A key National Association of Insurance Commissioners (NAIC) committee agreed late Friday to determine whether guidelines should be developed to provide consistency in the handling of unclaimed death benefits. The decision was made after considerable debate by the NAIC’s Life Insurance and Annuity Committee. It was made at the urging of NAIC President Jim Donelon and Nebraska Insurance Director Bruce Ramge and because state regulators are under considerable pressure from the industry.
The American Council of Life Insurers (ACLI) is leading the charge on behalf of its members. In several letters to the NAIC, ACLI officials have called attention to the “challenges life insurers face in complying with the growing inconsistency and complexity of the regulatory framework for unclaimed benefit administration,” and has demanded that the NAIC, as the industry “standard-setting organization,” craft uniform guidelines, a model law or guidance on the issue.
However, “There is a long way to go on this,” as stated by one company official.
The official said the industry is still divided on how they want the NAIC and states to proceed, with some opposed to using the Social Security Death Master File (DMF) on current business and others wanting uniform standards that all insurers follow.
The company official provided a note summarizing the meeting written by outside lawyers for the insurer at Sutherland, Asbill & Brennan.
The note said that the so-called “(A) Committee” voted to expose a charge for 2014 proposed by Ramge to “undertake a study to determine if recommendations should be made to address consistency in the handling of unclaimed death benefits.”
Only Florida voted against the motion to expose the charge for comment by interested parties. The charge and the comment period (likely 7-10 days) will be posted on the (A) Committee’s website, the Sutherland advisory said.

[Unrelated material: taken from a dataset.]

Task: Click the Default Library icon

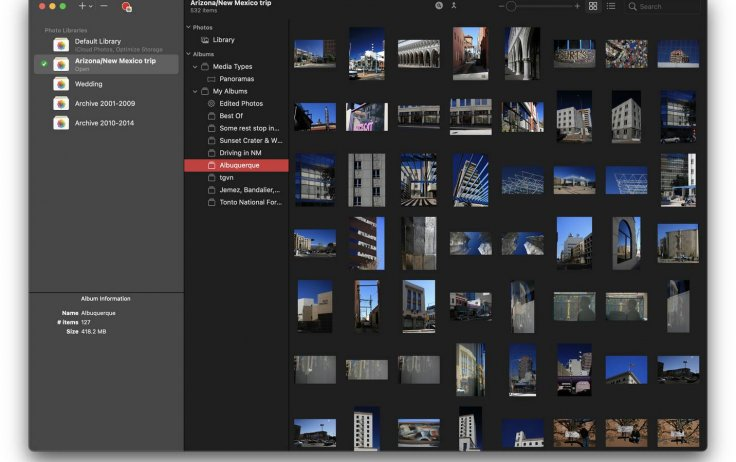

The Friday debate exposed a rift amongst states on the issue. Florida, California and New Hampshire “wanted to water down the charge to the point where nothing would be done,” the Sutherland advisory said.
They are the states amongst the most aggressive in pursuing enforcement actions, including large settlements and fines, against insurance companies for not complying with state escheat laws by turning over proceeds of life insurance policies where the policy owner has died, but no beneficiaries put in claims for the proceeds.
Illinois, Pennsylvania and North Dakota are among other states that are the leads in pursuing large fines for noncompliance as well as agreements mandating use of the DMF on a regular basis to ensure that claims are paid on life insurance policies or the money turned over to the states. In some states, especially in California, parallel probes are being conducted by state treasurer or comptroller offices, or unclaimed property agencies.
In the latest global settlement, against Transamerica in September, officials of the lead states said the deal represents the eighth life claim settlement agreement for the states. Presently, the state insurance regulators have either reached settlements or concluded the investigation of nine of the top 20 companies constituting over 45 percent of the total market. “Nationally, the priority is focused on the remaining examinations of more than 30 top life and annuity insurers in this market,” the Florida Insurance Department said in a statement.